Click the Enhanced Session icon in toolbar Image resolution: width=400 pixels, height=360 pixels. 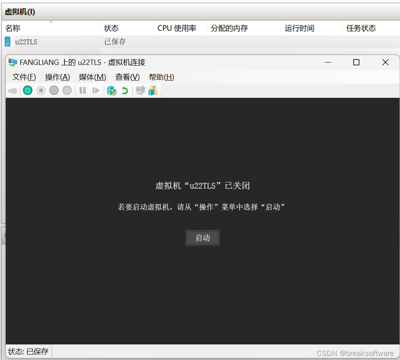pos(140,90)
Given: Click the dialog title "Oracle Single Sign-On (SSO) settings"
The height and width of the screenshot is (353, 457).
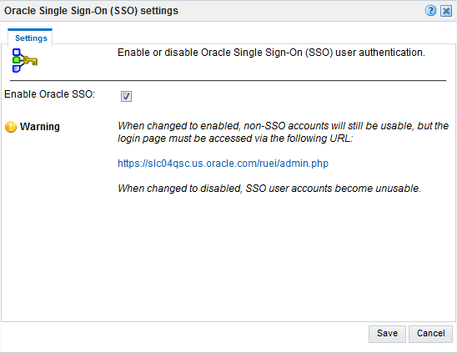Looking at the screenshot, I should [x=91, y=11].
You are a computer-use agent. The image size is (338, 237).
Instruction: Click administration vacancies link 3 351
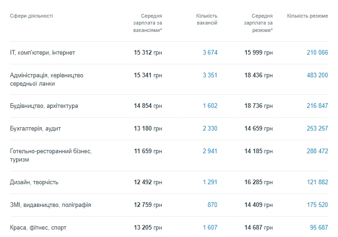pos(210,75)
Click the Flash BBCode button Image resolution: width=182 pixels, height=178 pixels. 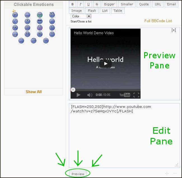92,11
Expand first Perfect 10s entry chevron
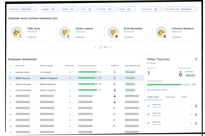This screenshot has height=136, width=205. [x=192, y=106]
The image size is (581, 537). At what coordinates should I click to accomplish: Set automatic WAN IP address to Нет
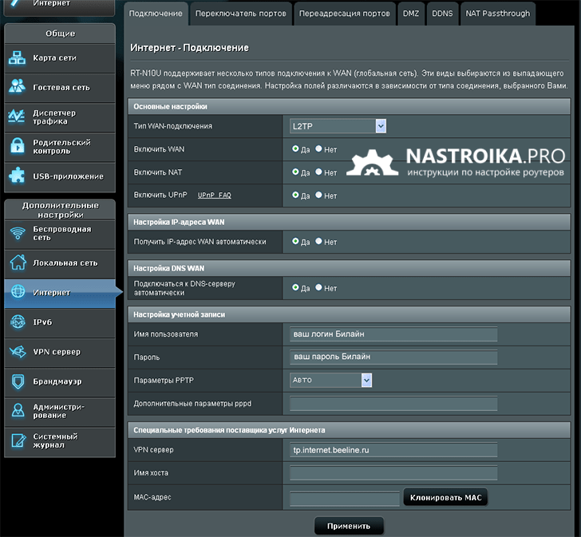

════

Description of the task
Search the material for the word "size" and copy each line where it occurs.

Written response
You are a computer-use agent. The image size is (338, 237).
The image size is (581, 537). At what coordinates should I click to accomplish: Set automatic WAN IP address to Нет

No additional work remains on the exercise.